REMOVE-EACH is a somewhat problematic operation, in that it is doing a low-level manipulation of an array's contents...and you don't want to expose any intermediate states that aren't valid.
The efficiency of it is questionable...e.g. if you have an array that is 1,000 items long and you remove half of them, your array will now have 500 unused slots. Also, each time you remove an item you have to slide the rest of the array down...otherwise you leave an array which may have outstanding references in a potentially invalid state.
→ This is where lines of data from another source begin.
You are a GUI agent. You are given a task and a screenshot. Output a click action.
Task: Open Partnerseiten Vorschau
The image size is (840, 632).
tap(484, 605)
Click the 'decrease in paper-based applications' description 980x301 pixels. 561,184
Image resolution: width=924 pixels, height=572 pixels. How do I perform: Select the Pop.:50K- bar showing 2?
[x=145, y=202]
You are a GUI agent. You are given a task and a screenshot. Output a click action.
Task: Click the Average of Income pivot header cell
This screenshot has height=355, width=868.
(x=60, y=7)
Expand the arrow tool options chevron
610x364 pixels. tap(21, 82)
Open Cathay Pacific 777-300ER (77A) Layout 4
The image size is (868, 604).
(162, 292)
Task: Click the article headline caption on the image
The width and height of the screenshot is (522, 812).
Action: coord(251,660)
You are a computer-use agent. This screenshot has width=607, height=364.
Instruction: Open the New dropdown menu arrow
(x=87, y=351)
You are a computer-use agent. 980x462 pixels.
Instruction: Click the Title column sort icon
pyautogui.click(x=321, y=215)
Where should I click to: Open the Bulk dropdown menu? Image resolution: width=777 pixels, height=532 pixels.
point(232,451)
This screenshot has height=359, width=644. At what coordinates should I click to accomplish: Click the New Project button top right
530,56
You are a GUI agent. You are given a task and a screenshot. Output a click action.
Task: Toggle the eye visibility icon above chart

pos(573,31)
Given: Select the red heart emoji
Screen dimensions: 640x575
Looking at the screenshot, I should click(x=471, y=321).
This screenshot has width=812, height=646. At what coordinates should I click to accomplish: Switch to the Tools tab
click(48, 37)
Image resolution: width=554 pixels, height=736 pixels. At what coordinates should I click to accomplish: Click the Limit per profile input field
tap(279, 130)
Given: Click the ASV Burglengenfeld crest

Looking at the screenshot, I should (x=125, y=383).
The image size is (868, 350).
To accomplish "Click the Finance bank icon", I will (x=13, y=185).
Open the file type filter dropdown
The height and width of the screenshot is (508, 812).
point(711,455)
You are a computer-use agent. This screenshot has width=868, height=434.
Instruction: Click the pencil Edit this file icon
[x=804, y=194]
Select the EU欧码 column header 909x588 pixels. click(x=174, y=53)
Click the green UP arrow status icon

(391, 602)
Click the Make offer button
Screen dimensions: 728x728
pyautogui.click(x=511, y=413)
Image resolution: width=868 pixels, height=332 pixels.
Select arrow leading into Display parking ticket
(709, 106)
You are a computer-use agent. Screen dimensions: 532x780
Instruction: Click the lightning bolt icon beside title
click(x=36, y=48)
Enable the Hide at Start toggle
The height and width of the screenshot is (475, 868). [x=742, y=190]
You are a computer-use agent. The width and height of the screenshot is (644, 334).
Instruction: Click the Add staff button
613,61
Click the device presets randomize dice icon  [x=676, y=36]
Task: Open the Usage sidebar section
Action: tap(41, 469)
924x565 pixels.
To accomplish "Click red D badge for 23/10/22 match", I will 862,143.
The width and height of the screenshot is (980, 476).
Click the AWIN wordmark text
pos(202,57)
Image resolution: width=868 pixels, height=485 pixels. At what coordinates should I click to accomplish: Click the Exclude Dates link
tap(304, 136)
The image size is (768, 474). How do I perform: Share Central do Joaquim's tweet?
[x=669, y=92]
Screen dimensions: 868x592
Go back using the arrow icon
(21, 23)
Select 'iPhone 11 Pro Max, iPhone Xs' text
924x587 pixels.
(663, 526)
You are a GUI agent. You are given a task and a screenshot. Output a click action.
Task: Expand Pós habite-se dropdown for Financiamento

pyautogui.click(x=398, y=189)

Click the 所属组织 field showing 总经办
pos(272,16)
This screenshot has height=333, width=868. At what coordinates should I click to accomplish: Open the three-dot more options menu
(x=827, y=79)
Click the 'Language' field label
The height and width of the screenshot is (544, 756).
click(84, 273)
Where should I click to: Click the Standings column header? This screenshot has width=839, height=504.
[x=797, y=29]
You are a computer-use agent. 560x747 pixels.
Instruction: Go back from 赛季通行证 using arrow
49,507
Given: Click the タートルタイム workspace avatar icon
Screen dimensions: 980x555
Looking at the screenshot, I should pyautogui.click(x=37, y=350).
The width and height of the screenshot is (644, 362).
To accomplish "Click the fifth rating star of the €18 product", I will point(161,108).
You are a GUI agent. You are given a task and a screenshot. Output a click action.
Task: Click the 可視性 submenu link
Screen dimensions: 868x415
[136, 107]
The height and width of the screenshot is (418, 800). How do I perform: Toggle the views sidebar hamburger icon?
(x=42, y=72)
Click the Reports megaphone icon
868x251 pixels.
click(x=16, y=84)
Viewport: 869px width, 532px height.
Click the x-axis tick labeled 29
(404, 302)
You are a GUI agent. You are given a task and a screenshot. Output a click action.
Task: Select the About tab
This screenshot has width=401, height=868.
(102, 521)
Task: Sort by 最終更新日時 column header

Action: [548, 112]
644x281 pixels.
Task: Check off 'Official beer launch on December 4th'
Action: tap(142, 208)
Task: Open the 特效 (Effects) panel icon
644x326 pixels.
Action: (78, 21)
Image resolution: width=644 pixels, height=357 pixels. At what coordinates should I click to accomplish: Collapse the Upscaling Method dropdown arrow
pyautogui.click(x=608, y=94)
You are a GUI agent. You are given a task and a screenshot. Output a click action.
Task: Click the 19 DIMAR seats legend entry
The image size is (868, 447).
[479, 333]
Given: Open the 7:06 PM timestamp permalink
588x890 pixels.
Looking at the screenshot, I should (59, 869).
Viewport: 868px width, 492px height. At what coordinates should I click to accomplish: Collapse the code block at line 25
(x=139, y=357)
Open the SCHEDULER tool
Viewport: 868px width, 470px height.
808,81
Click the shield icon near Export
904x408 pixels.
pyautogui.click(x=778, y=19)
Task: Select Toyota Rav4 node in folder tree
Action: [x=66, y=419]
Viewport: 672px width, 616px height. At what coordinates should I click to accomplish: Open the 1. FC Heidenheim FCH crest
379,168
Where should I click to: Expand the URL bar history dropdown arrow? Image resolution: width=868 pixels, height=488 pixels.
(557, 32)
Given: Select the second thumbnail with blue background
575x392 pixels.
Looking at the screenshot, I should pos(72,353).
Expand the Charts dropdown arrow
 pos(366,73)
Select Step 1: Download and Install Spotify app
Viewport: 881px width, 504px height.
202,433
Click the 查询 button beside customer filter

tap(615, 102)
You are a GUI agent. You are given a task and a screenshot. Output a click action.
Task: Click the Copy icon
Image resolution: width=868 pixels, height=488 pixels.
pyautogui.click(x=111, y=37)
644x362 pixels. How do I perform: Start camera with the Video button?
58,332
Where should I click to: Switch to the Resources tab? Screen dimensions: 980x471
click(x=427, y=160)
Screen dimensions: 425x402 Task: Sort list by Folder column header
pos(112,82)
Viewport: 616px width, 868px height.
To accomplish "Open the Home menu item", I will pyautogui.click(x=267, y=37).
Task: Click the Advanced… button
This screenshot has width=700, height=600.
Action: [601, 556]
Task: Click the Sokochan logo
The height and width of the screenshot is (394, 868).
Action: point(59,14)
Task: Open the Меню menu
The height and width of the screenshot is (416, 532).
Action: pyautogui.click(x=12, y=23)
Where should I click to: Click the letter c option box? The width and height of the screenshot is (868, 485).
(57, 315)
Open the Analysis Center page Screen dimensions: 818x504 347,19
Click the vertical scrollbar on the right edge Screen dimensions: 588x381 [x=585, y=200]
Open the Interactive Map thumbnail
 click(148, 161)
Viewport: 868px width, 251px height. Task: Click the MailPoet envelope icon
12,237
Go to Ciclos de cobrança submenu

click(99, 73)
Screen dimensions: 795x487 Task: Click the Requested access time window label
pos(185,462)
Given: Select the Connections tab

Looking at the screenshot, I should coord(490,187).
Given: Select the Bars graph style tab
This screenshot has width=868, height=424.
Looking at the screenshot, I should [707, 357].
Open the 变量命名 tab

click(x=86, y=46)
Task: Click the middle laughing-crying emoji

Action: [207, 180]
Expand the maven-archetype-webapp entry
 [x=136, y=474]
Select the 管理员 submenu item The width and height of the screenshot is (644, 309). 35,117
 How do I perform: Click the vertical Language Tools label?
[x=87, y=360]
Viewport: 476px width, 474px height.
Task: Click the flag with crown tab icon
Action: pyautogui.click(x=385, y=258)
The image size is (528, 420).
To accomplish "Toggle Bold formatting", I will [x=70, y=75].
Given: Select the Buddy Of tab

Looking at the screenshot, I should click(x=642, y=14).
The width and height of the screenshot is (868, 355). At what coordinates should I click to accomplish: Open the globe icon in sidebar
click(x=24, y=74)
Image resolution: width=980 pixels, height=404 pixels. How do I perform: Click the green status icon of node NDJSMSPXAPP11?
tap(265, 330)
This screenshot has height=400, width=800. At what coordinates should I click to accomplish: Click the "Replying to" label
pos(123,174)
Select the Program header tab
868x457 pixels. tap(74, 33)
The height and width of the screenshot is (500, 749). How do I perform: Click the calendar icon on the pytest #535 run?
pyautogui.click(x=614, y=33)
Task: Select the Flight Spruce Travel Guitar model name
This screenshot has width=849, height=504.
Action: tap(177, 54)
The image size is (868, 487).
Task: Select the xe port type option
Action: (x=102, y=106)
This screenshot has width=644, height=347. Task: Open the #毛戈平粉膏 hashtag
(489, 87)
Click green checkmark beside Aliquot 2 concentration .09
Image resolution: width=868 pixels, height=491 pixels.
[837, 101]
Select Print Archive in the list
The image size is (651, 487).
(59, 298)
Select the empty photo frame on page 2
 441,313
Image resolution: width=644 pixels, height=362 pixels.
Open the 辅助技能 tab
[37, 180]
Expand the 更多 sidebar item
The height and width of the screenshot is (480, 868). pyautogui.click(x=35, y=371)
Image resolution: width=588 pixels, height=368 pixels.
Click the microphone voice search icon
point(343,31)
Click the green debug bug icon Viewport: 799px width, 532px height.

Ren-C went to some extremes to try and make REMOVE-EACH "rigorous". But it seems that it might be better to just write something like
remove-each: func [
{Removes values for each block that returns true.}
return: "Number of removed series items, or null if BREAK"
[<opt> integer!]
'vars "Word or block of words to set each time (local)"
[blank! word! block!]
data "The series to traverse (modified)" ; should BLANK! opt-out?
[<blank> any-series!]
body "Block to evaluate (return TRUE to remove)"
[<const> block!] ; !! Should support ACTION!
][
if empty? :body [body: [void]] ; GROUP!s vaporize when empty, address it
let mp: either block? vars [:map-each/splice] [:map-each]
let new-data: mp (vars) data compose/deep [
if not (as group! body) [get/any '(vars)]
]
if null? new-data [return null] ; BREAK
let diff: (length of data) - (length of new-data)
swap-contents data new-data
return diff
]
This hinges on the SWAP-CONTENTS low-level operation (better name sought), which would simply take the guts of the new series and swap it out with the old series. Code for this already exists.
What this means is that any code which accessed the original array during the removal process would see it as the pre-modified form. Which is basically what the Ren-C bulletproofing did, just much more awkwardly. :-/
REMOVE-EACH isn't all that terribly common, and the acrobatics required to make it safe aren't really a good use of time...especially to port here in stackless. It's better to invest more into making MAP-EACH stackless and rigorous, and spending time on more important problems.